Data to use:
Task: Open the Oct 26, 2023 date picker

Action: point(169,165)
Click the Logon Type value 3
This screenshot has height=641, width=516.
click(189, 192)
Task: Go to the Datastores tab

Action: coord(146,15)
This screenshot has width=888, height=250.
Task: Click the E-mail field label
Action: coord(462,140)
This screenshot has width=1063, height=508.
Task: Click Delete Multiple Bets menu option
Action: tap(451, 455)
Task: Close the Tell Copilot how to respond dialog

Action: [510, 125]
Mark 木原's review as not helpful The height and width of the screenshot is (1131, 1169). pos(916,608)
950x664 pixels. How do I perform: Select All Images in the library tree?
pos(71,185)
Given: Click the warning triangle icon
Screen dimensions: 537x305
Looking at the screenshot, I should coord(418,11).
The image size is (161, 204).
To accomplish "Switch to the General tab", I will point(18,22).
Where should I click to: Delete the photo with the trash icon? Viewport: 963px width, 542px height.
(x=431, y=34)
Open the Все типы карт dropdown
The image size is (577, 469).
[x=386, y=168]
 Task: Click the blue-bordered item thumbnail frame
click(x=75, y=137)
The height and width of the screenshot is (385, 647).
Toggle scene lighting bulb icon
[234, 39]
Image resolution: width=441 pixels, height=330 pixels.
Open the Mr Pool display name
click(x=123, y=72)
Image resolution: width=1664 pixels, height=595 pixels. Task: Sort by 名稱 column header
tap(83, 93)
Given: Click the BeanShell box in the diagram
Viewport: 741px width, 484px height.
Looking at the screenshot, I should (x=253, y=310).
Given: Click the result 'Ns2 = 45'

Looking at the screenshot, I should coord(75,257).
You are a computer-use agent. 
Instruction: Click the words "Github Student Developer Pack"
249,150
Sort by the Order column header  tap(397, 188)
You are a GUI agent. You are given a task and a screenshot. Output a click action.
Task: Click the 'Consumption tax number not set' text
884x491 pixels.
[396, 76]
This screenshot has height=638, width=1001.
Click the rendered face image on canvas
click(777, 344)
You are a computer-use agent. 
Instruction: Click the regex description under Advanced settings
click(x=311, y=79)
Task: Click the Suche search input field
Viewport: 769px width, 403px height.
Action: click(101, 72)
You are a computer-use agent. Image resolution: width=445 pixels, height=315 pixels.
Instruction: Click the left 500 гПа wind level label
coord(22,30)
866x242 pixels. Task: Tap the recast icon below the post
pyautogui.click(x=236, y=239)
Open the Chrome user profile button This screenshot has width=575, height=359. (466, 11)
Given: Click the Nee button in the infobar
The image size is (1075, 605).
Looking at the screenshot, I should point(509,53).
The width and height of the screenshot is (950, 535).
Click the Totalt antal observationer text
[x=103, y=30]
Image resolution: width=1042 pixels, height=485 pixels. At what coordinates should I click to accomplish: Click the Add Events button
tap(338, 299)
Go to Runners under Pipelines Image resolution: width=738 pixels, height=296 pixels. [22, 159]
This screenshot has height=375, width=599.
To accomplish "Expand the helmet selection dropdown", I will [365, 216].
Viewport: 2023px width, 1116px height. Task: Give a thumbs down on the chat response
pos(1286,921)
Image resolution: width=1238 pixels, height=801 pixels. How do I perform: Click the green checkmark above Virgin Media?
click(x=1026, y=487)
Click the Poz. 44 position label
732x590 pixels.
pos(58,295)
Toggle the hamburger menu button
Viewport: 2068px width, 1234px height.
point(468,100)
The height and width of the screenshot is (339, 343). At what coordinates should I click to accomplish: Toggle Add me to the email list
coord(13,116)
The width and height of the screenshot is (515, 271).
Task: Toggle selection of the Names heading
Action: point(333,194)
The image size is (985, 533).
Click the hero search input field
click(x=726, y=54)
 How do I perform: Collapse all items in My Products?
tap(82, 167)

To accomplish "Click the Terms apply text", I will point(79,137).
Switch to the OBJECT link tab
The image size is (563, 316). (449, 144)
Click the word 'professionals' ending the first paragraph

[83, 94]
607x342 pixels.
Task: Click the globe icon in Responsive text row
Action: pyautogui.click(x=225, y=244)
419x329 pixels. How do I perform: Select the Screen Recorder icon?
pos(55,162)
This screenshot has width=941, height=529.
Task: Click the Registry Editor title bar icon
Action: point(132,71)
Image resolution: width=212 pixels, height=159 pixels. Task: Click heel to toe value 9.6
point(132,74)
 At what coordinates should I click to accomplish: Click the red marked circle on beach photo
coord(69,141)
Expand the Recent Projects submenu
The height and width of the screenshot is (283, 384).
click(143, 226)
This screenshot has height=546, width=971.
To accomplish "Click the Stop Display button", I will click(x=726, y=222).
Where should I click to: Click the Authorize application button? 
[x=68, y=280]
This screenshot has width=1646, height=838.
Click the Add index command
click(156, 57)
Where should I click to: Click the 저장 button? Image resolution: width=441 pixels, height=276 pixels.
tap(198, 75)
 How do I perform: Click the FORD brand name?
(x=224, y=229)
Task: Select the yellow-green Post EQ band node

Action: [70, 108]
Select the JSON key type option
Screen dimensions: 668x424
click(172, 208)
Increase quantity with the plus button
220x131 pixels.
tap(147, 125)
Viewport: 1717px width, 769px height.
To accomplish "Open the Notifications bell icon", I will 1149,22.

Task statement:
Please copy out the entire listing above, reproducing every line without any change.

Complete response:
Task: Open the Oct 26, 2023 date picker

Action: point(169,165)
Click the Logon Type value 3
This screenshot has height=641, width=516.
click(189, 192)
Task: Go to the Datastores tab

Action: coord(146,15)
This screenshot has width=888, height=250.
Task: Click the E-mail field label
Action: coord(462,140)
This screenshot has width=1063, height=508.
Task: Click Delete Multiple Bets menu option
Action: tap(451, 455)
Task: Close the Tell Copilot how to respond dialog

Action: [510, 125]
Mark 木原's review as not helpful The height and width of the screenshot is (1131, 1169). pos(916,608)
950x664 pixels. How do I perform: Select All Images in the library tree?
pos(71,185)
Given: Click the warning triangle icon
Screen dimensions: 537x305
Looking at the screenshot, I should coord(418,11).
The image size is (161, 204).
To accomplish "Switch to the General tab", I will point(18,22).
Where should I click to: Delete the photo with the trash icon? Viewport: 963px width, 542px height.
(x=431, y=34)
Open the Все типы карт dropdown
The image size is (577, 469).
[x=386, y=168]
 Task: Click the blue-bordered item thumbnail frame
click(x=75, y=137)
The height and width of the screenshot is (385, 647).
Toggle scene lighting bulb icon
[234, 39]
Image resolution: width=441 pixels, height=330 pixels.
Open the Mr Pool display name
click(x=123, y=72)
Image resolution: width=1664 pixels, height=595 pixels. Task: Sort by 名稱 column header
tap(83, 93)
Given: Click the BeanShell box in the diagram
Viewport: 741px width, 484px height.
Looking at the screenshot, I should (x=253, y=310).
Given: Click the result 'Ns2 = 45'

Looking at the screenshot, I should coord(75,257).
You are a computer-use agent. 
Instruction: Click the words "Github Student Developer Pack"
249,150
Sort by the Order column header  tap(397, 188)
You are a GUI agent. You are given a task and a screenshot. Output a click action.
Task: Click the 'Consumption tax number not set' text
884x491 pixels.
[396, 76]
This screenshot has height=638, width=1001.
Click the rendered face image on canvas
click(777, 344)
You are a computer-use agent. 
Instruction: Click the regex description under Advanced settings
click(x=311, y=79)
Task: Click the Suche search input field
Viewport: 769px width, 403px height.
Action: click(101, 72)
You are a computer-use agent. Image resolution: width=445 pixels, height=315 pixels.
Instruction: Click the left 500 гПа wind level label
coord(22,30)
866x242 pixels. Task: Tap the recast icon below the post
pyautogui.click(x=236, y=239)
Open the Chrome user profile button This screenshot has width=575, height=359. (466, 11)
Given: Click the Nee button in the infobar
The image size is (1075, 605).
Looking at the screenshot, I should point(509,53).
The width and height of the screenshot is (950, 535).
Click the Totalt antal observationer text
[x=103, y=30]
Image resolution: width=1042 pixels, height=485 pixels. At what coordinates should I click to accomplish: Click the Add Events button
tap(338, 299)
Go to Runners under Pipelines Image resolution: width=738 pixels, height=296 pixels. [22, 159]
This screenshot has height=375, width=599.
To accomplish "Expand the helmet selection dropdown", I will [365, 216].
Viewport: 2023px width, 1116px height. Task: Give a thumbs down on the chat response
pos(1286,921)
Image resolution: width=1238 pixels, height=801 pixels. How do I perform: Click the green checkmark above Virgin Media?
click(x=1026, y=487)
Click the Poz. 44 position label
732x590 pixels.
pos(58,295)
Toggle the hamburger menu button
Viewport: 2068px width, 1234px height.
point(468,100)
The height and width of the screenshot is (339, 343). At what coordinates should I click to accomplish: Toggle Add me to the email list
coord(13,116)
The width and height of the screenshot is (515, 271).
Task: Toggle selection of the Names heading
Action: point(333,194)
The image size is (985, 533).
Click the hero search input field
click(x=726, y=54)
 How do I perform: Collapse all items in My Products?
tap(82, 167)

To accomplish "Click the Terms apply text", I will point(79,137).
Switch to the OBJECT link tab
The image size is (563, 316). (449, 144)
Click the word 'professionals' ending the first paragraph

[83, 94]
607x342 pixels.
Task: Click the globe icon in Responsive text row
Action: pyautogui.click(x=225, y=244)
419x329 pixels. How do I perform: Select the Screen Recorder icon?
pos(55,162)
This screenshot has width=941, height=529.
Task: Click the Registry Editor title bar icon
Action: point(132,71)
Image resolution: width=212 pixels, height=159 pixels. Task: Click heel to toe value 9.6
point(132,74)
 At what coordinates should I click to accomplish: Click the red marked circle on beach photo
coord(69,141)
Expand the Recent Projects submenu
The height and width of the screenshot is (283, 384).
click(143, 226)
This screenshot has height=546, width=971.
To accomplish "Click the Stop Display button", I will click(x=726, y=222).
Where should I click to: Click the Authorize application button? 
[x=68, y=280]
This screenshot has width=1646, height=838.
Click the Add index command
click(156, 57)
Where should I click to: Click the 저장 button? Image resolution: width=441 pixels, height=276 pixels.
tap(198, 75)
 How do I perform: Click the FORD brand name?
(x=224, y=229)
Task: Select the yellow-green Post EQ band node

Action: [70, 108]
Select the JSON key type option
Screen dimensions: 668x424
click(172, 208)
Increase quantity with the plus button
220x131 pixels.
tap(147, 125)
Viewport: 1717px width, 769px height.
To accomplish "Open the Notifications bell icon", I will 1149,22.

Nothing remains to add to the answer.